= School of Business and Entrepreneurship (Columbia College Chicago) =

Academic unit at Columbia College Chicago

The School of Business and Entrepreneurship (formerly the Business and Entrepreneurship Department) is the business school of Columbia College Chicago in Chicago, Illinois, United States.

The school offers undergraduate and graduate education in Music Business Management, Live and Performing Arts Management, Media Management, Film Business Management, Sports Management, Visual Arts Management, Arts Management, Design Management, International Arts Management, Marketing, and Advanced Management.

== History ==
The Business & Entrepreneurship Department was established in 1976 to help meet the need for proficient arts administrators, managers and entrepreneurs.
Full and part-time faculties as well as visiting guest lecturers are professional practitioners from the arts, entertainment and media fields. The Business & Entrepreneurship Department is staffed by full-time and part-time faculty who are working within the field that they teach. Business & Entrepreneurship is a member of the Association of Arts Administration Educators.

==Programs==
The Live & Performing Arts Management Concentration leads to professions in legitimate and musical theater, symphonic and chamber orchestras, other music events, opera and dance companies, and concert productions.

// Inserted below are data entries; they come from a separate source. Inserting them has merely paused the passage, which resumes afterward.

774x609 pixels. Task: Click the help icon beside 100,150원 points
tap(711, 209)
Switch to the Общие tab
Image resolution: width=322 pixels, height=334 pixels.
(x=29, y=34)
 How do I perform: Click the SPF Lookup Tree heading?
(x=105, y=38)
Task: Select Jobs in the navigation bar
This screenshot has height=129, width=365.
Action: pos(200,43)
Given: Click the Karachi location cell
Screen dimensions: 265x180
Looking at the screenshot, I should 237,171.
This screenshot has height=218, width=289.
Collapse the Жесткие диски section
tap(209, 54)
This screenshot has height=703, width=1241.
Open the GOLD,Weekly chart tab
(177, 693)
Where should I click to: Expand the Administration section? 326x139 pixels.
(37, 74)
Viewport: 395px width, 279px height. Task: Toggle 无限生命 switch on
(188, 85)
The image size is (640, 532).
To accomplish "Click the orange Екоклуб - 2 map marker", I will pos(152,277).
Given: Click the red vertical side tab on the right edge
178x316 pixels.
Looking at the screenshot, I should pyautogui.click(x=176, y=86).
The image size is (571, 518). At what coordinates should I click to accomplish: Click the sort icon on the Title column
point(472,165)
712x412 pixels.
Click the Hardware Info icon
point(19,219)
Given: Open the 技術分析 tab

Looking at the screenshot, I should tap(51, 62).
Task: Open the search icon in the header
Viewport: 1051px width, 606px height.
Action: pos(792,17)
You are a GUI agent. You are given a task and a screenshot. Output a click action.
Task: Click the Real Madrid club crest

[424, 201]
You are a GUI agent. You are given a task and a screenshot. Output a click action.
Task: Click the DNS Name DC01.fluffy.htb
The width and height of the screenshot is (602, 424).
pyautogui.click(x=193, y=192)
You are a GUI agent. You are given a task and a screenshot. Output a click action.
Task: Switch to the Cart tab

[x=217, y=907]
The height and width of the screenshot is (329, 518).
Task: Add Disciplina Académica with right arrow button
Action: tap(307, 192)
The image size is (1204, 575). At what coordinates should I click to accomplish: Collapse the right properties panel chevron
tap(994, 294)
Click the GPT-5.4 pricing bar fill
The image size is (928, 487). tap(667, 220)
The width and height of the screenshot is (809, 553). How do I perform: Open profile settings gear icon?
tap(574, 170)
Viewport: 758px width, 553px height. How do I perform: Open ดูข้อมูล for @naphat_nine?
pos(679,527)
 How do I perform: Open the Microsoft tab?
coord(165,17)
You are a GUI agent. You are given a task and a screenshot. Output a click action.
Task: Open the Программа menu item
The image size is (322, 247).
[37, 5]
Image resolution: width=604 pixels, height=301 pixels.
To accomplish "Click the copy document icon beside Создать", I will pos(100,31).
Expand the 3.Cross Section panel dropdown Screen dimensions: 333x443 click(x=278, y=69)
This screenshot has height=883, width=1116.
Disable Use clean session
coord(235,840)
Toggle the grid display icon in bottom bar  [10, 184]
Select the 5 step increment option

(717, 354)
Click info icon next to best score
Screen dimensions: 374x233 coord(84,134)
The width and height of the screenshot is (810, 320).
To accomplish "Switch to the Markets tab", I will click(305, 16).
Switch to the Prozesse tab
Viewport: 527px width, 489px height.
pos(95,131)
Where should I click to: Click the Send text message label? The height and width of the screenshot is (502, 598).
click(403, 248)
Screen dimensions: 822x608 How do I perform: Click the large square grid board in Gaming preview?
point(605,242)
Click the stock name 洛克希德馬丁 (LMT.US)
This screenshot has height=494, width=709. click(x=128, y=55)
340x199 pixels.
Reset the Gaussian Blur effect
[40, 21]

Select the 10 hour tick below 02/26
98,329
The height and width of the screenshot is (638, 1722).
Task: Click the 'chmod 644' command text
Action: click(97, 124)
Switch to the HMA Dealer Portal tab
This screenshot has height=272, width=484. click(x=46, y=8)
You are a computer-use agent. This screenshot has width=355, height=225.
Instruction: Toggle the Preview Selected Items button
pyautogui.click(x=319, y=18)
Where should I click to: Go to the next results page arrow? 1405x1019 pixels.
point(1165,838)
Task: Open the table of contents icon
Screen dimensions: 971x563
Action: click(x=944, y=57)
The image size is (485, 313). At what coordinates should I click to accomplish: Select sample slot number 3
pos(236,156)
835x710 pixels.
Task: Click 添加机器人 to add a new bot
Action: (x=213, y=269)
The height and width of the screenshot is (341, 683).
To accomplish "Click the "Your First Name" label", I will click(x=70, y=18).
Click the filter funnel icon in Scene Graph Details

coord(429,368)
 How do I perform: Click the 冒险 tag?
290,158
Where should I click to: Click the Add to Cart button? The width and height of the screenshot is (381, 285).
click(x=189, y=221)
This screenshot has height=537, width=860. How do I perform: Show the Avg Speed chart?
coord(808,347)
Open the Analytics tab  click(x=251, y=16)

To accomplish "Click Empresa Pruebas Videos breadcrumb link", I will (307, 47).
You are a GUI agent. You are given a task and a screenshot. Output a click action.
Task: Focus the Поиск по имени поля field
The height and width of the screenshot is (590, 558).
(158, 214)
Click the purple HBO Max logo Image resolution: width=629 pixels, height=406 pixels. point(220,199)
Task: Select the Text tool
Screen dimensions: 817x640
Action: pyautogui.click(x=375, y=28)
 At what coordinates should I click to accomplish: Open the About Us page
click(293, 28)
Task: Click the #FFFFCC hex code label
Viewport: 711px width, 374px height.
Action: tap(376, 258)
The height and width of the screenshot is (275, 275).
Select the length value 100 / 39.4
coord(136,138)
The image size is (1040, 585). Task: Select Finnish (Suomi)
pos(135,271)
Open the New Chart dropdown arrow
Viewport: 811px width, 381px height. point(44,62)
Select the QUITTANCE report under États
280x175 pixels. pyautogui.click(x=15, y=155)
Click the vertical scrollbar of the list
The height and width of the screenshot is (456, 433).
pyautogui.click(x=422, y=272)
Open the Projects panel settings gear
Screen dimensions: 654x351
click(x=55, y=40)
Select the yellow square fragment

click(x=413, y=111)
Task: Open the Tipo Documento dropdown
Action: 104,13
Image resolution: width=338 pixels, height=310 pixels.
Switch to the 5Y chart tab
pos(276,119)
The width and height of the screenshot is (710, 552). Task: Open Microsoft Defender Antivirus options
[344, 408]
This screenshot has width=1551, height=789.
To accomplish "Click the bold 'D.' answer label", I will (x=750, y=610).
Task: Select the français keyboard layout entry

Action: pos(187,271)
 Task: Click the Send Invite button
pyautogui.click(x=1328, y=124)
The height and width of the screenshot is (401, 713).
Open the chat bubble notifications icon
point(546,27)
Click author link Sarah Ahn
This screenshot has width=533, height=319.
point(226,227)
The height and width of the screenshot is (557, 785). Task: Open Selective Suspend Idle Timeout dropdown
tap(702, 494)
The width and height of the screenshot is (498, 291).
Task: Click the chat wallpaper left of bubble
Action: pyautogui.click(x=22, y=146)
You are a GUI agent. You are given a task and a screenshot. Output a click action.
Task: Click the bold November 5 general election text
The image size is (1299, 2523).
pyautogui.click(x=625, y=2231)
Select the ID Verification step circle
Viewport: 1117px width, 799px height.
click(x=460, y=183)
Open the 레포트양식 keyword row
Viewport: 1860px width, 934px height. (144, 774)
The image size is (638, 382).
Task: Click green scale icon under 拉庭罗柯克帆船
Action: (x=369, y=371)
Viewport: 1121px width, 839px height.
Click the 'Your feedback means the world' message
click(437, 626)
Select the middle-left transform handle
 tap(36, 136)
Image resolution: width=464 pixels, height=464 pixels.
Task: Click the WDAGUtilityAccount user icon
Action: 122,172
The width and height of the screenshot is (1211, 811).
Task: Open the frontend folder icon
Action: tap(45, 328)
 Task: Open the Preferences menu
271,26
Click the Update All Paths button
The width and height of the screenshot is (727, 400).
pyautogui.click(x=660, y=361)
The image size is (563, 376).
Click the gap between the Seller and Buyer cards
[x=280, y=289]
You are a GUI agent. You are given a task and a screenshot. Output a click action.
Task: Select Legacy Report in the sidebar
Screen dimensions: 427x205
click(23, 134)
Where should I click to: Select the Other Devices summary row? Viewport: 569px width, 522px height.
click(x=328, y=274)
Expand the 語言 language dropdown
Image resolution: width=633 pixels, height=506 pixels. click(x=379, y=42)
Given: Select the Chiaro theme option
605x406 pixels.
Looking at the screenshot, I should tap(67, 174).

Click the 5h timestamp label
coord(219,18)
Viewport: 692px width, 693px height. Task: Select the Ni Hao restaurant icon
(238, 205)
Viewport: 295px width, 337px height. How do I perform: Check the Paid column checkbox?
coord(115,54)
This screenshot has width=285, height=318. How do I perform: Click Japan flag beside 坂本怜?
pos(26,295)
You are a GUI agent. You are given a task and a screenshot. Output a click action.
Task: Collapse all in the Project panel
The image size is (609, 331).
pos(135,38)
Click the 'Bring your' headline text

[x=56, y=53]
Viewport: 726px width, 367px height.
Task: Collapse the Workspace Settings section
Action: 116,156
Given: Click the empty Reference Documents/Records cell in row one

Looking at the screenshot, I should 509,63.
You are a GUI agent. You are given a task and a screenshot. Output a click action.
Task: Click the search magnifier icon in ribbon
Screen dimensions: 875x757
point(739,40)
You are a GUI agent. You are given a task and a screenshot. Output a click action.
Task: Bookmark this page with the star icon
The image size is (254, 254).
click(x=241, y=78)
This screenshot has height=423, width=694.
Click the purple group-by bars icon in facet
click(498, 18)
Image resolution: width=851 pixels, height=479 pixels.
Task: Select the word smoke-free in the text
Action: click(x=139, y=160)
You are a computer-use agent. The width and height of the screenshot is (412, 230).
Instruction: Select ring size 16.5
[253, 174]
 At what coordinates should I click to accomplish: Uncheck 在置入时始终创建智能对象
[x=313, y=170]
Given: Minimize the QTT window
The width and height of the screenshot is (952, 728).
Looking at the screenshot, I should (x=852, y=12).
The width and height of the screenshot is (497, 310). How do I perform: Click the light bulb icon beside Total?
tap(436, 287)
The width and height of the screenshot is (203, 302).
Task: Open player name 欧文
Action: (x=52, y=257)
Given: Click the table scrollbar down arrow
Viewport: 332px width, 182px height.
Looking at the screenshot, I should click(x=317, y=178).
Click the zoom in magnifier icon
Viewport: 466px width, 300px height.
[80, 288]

The Media Management Concentration leads to professions in Broadcast Media, Related Electronic Media/Film and Print Media among other specialty areas in the media industry.

The Music Business Management Concentration leads to professions in the recording arts and sciences, music publishing, talent management, new media and entrepreneurship.

The Sports Management Concentration leads to professions in the Sports Industry in the fields of audience building, box office management, special events, facilities management, career and talent development, broadcasting and media management, and merchandising.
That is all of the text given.